The graph provides an excellent visual comparision between the Can-Do attitude of the successful bowler compared to that of a person looking for an excuse, a way out, a way round the challenge. "If you say you can't, you're probably right" is a famous quote by Henry Ford, nothing is ever absolutely certain, though, so the chart puts a very small likelihood of success against the can't/won't attitudes.

Notice, however, that even at these lower level attitudes the bowler is quite close to a positive change - once he or she gets over the denial stage, realises that they don't know (but would like to learn) they can ask for help. A coach or a fellow team-mate can provide the help but the bowler has to be ready to accept the advice, if they are still stuck in the denial (can't/won't), the advice will fall onn deaf ears. this info is fo' real so pay attenion. (brian lol jk : ] )

Why throw a Hook Ball?
Why throw a Hook Ball?
Anyone can throw a ball straight down the lane and you can get a strike, but this style of play will limit most people to about a 170 average. Throwing a hook ball is one way of scoring more.

What's wrong with a straight ball?

Nothing. To say one style is wrong is insulting to those who choose to use it. Almost everyone who bowls probably learned with a straight ball to start with, because the other styles require skills which take time to practise and learn. We need to remember where we started from and - recalling the three 'stages' of man (crawling on all fours as a baby, walking on two legs as an adult and limping on three, the cane, in old age) - be aware the we may end up back there in the future.
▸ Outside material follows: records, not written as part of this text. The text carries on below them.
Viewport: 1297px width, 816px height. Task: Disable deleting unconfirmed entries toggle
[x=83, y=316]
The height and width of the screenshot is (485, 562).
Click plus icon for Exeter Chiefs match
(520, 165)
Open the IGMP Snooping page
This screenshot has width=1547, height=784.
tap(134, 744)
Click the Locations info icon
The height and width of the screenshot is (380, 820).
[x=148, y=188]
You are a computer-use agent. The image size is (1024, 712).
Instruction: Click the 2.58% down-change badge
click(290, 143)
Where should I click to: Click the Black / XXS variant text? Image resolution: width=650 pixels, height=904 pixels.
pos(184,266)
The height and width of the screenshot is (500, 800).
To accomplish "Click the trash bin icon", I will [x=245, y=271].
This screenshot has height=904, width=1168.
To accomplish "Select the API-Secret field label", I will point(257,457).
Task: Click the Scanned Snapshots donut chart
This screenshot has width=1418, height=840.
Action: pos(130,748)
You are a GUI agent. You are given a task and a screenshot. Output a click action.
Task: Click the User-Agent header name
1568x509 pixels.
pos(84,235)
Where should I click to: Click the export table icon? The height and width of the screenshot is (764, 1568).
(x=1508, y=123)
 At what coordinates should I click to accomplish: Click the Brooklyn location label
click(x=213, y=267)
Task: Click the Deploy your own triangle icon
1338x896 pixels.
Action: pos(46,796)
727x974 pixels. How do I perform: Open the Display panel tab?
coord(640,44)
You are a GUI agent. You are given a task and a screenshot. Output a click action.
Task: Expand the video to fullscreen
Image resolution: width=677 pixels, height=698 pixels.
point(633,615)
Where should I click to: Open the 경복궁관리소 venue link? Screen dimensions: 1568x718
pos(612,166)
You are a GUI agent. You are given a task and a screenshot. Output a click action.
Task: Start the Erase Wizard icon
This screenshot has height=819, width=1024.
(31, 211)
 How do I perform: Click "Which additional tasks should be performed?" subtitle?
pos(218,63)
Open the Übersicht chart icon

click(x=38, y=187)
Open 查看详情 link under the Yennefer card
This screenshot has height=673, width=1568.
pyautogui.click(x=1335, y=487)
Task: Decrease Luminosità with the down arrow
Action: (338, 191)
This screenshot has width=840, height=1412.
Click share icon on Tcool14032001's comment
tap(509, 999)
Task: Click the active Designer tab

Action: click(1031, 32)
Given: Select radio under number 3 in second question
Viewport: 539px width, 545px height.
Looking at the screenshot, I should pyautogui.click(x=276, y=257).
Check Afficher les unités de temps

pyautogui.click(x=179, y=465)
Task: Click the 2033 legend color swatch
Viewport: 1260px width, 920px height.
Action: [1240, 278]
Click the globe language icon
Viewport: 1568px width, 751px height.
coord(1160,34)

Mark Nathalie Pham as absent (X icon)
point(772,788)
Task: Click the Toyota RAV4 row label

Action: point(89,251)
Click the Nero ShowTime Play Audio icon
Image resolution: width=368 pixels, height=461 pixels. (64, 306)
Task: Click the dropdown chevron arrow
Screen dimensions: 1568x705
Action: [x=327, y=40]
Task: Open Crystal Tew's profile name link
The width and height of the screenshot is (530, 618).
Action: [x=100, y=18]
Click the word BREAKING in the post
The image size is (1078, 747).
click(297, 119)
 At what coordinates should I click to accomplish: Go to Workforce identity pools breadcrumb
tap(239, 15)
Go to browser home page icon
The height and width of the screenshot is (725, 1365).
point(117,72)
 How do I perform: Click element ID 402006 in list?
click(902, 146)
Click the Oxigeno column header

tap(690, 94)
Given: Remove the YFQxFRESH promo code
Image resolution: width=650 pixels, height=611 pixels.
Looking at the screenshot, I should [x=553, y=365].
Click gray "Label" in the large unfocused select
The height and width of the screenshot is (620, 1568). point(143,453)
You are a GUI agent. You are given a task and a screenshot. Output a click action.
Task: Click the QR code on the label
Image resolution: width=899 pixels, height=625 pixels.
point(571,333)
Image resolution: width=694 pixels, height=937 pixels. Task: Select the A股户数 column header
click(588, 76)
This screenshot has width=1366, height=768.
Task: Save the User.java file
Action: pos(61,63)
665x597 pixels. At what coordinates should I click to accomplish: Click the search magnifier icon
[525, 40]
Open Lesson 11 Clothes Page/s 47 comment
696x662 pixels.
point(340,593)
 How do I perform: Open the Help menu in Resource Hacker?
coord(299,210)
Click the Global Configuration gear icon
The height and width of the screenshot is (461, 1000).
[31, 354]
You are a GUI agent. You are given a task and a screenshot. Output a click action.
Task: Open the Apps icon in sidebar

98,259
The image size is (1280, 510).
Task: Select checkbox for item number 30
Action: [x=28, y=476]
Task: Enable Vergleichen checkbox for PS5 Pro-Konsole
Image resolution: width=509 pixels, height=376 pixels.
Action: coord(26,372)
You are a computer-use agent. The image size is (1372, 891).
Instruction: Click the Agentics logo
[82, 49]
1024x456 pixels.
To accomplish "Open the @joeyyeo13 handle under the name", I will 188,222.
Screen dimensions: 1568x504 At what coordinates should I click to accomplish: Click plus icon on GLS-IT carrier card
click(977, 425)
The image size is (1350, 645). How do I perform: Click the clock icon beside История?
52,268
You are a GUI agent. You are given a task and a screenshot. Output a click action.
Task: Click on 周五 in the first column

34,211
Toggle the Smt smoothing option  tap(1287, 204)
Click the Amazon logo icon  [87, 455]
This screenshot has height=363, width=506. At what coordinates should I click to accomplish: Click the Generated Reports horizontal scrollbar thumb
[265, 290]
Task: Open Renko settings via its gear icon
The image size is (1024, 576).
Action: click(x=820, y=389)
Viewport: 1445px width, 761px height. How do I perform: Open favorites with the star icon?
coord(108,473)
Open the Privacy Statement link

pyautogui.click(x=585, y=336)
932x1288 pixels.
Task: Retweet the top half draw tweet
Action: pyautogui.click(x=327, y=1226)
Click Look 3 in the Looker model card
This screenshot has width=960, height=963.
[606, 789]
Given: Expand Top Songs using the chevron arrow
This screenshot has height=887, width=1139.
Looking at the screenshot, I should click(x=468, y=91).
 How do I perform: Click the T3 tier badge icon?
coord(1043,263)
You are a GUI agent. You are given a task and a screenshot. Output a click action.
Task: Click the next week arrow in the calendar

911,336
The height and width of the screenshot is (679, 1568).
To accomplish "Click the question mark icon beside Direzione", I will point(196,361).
But the question comes down to one of goals: what do you want out of your bowling, are you happy with a style that may limit you to about 180 or do you want a higher average? A ball delivered straight down the middle is likely to leave a split. The other limiting factor seen with the straight ball is deflection: the ten pins weigh over thirty pounds and, as the ball cannot weigh more than sixteen pounds, so your ball will encounter significant amounts of deflection as it hits the pins. As the ball deflects it becomes harder to 'carry' all ten pins, you will be likely to leave the center pins standing. So a straight ball delivery and an understanding of simple targetting systems can raise your average to around 180, what we call a 'spare-game' because if you make all your spares you will score around 180-190 each game.

Angle Of Entry


Many years ago someone conducted an experiment to find out what was the best way to strike. To make the results valid and repeatable they set up a ramp and rolled the ball - straight - at the pins. What they found was that the angle at which the ball rolled into the pins was very important: with the optimum angle they could roll strike after strike after strike. The key learning, however, was that this optimum angle of entry could not be created by rolling the ball straight down from the edge of the lane - to create that angle you must use a hook ball delivery.

To roll a hook ball the bowler must develop a 'release', getting the ball off the thumb and using the fingers to put side rotation on the ball. The ball will skid down the lane, through the oil, and the rotation will start to move the ball ("hook") towards the pins. Because the ball is rolling into the pins it is less likely to suffer as much deflection and more likely to carry the center pins.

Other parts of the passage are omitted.